Data shown —
===
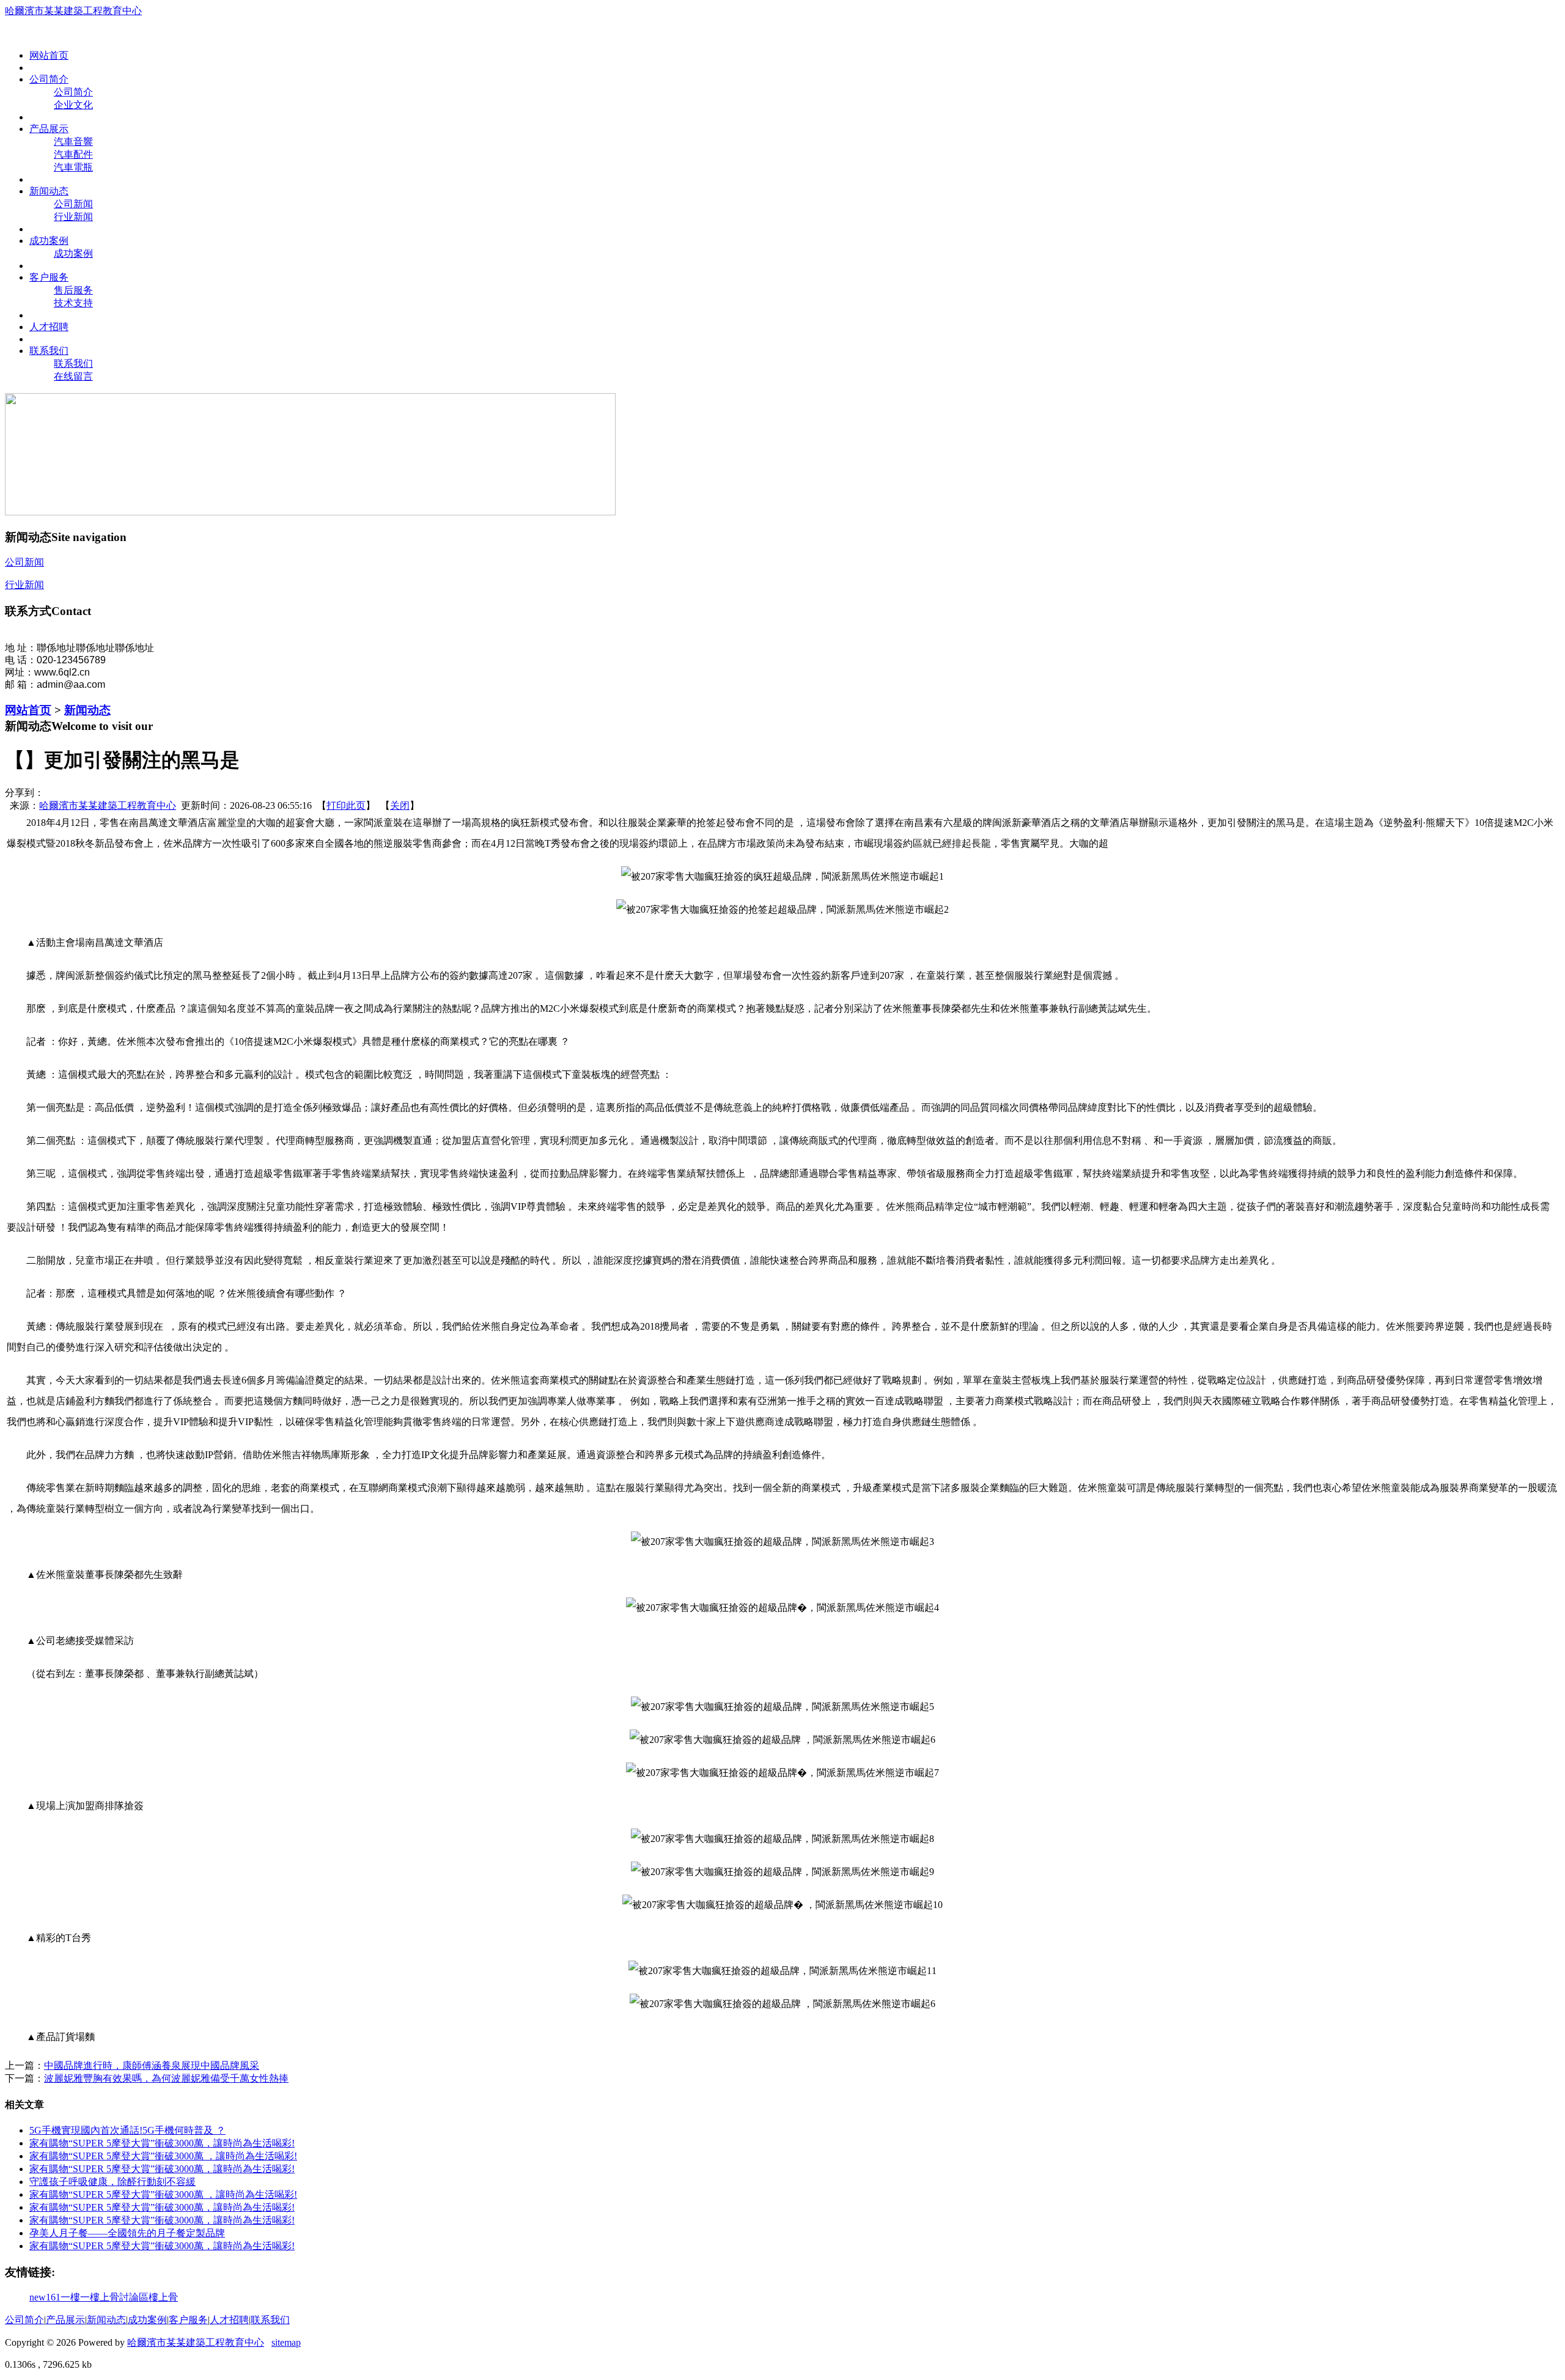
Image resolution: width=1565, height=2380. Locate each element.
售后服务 (73, 290)
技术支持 (73, 303)
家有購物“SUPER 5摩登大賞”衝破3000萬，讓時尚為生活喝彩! (162, 2220)
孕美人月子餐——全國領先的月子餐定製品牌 (127, 2233)
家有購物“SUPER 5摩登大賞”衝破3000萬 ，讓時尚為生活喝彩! (162, 2143)
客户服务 (188, 2320)
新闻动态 (87, 710)
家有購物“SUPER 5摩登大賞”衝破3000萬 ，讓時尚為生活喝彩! (163, 2156)
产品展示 (65, 2320)
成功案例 (73, 253)
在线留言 (73, 376)
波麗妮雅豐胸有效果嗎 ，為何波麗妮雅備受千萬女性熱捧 (166, 2078)
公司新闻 (73, 204)
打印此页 (346, 805)
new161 (45, 2297)
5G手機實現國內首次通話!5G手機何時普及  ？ (127, 2130)
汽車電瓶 (73, 167)
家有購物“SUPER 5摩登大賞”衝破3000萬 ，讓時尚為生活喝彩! (162, 2246)
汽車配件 (73, 154)
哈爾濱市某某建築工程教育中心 (73, 11)
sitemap (286, 2342)
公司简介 (73, 92)
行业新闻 (73, 217)
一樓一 (75, 2297)
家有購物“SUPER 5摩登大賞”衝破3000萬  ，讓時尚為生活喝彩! (162, 2169)
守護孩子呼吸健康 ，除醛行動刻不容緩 (112, 2181)
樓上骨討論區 (119, 2297)
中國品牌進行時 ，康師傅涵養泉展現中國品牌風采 (151, 2065)
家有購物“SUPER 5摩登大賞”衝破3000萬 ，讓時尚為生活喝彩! (163, 2194)
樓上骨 (163, 2297)
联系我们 (73, 363)
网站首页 (28, 710)
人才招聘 (229, 2320)
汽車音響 (73, 141)
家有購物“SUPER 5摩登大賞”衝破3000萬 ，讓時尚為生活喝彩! (162, 2207)
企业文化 (73, 105)
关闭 (400, 805)
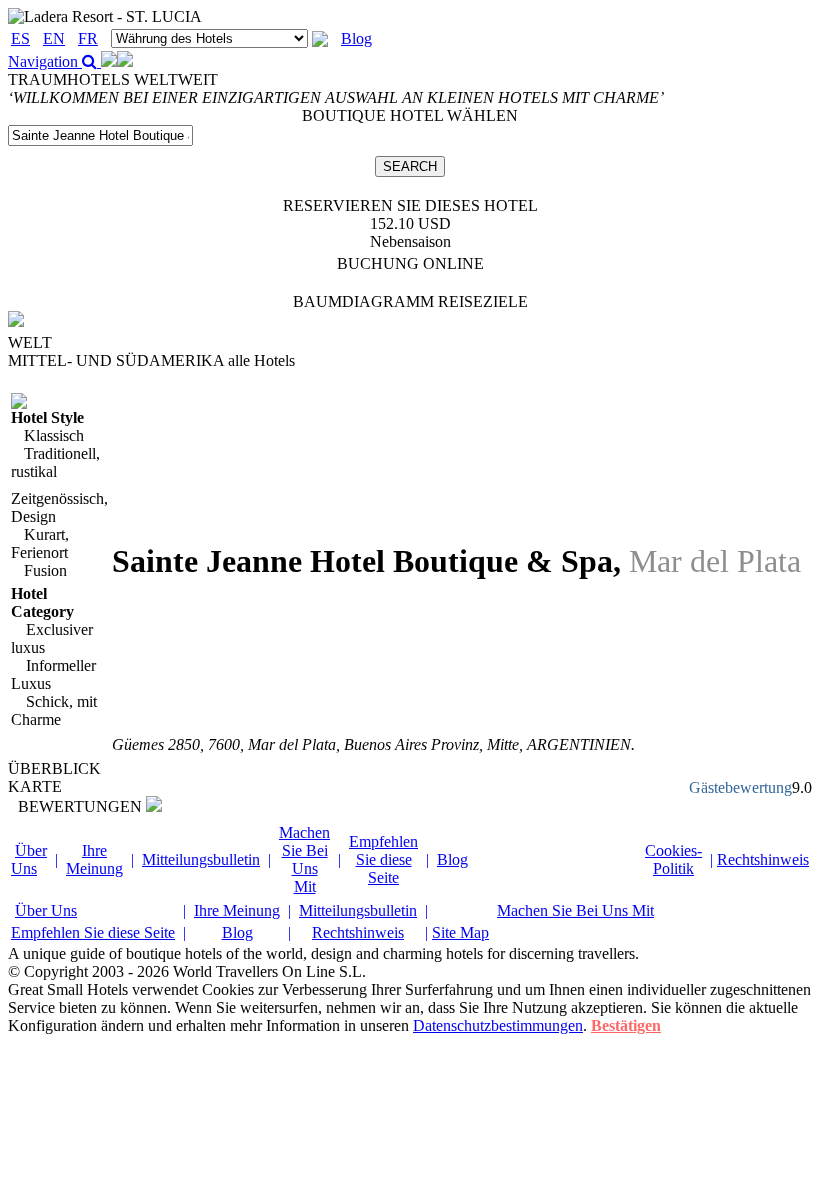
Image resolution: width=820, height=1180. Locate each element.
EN (54, 38)
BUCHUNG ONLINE (410, 263)
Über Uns (29, 859)
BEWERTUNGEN (82, 806)
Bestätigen (626, 1025)
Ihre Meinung (94, 859)
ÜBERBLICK (54, 768)
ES (20, 38)
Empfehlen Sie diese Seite (383, 859)
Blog (356, 38)
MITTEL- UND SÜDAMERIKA (151, 360)
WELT (30, 342)
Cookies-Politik (673, 859)
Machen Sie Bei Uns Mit (304, 859)
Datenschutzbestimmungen (498, 1025)
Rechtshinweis (763, 859)
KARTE (35, 786)
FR (88, 38)
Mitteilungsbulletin (201, 859)
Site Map (460, 932)
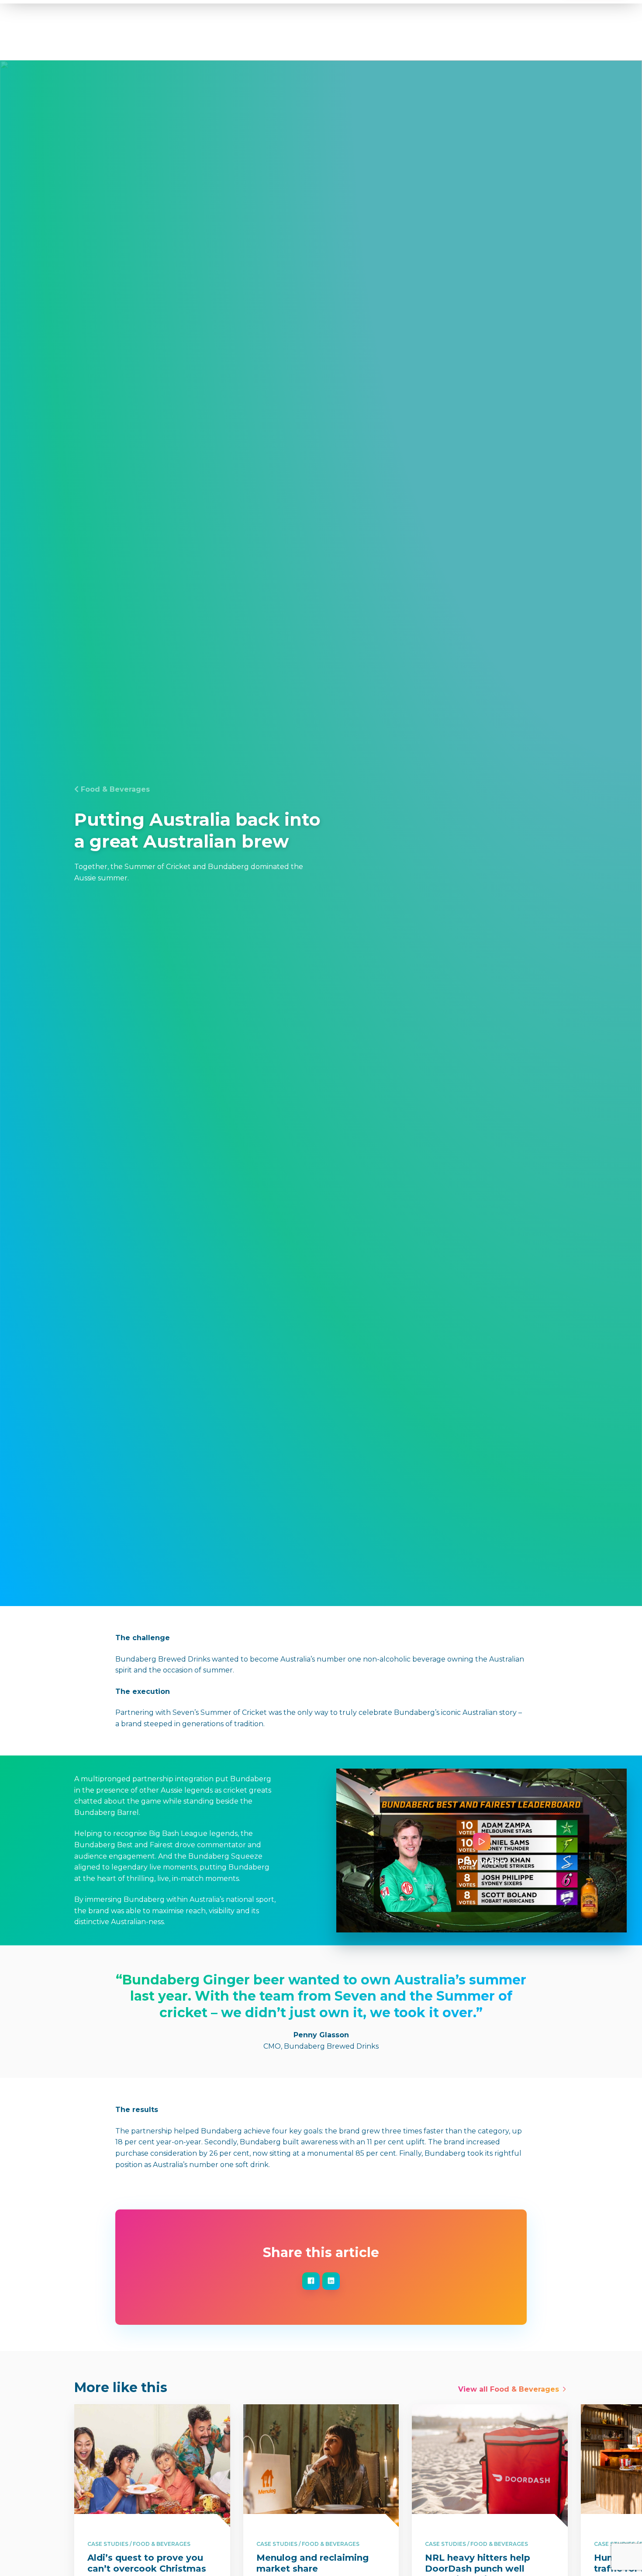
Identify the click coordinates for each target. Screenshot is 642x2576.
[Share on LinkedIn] (331, 2281)
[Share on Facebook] (311, 2281)
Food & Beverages (115, 789)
===
Assignment — Beginning with the line that contains "网站首页 (28, 710)" and ending with the line that contains "Rechtshinweis (763, 859)", reproduce the listing exactly, pictures excluded.

Output —
网站首页 (28, 710)
人才招聘 (229, 2320)
汽車音響 (73, 141)
家有購物“SUPER 5摩登大賞”衝破3000萬 ，讓時尚為生活喝彩! (162, 2207)
企业文化 (73, 105)
关闭 (400, 805)
Image resolution: width=820, height=1180. Locate each element.
EN (54, 38)
BUCHUNG ONLINE (410, 263)
Über Uns (29, 859)
BEWERTUNGEN (82, 806)
Bestätigen (626, 1025)
Ihre Meinung (94, 859)
ÜBERBLICK (54, 768)
ES (20, 38)
Empfehlen Sie diese Seite (383, 859)
Blog (356, 38)
MITTEL- UND SÜDAMERIKA (151, 360)
WELT (30, 342)
Cookies-Politik (673, 859)
Machen Sie Bei Uns Mit (304, 859)
Datenschutzbestimmungen (498, 1025)
Rechtshinweis (763, 859)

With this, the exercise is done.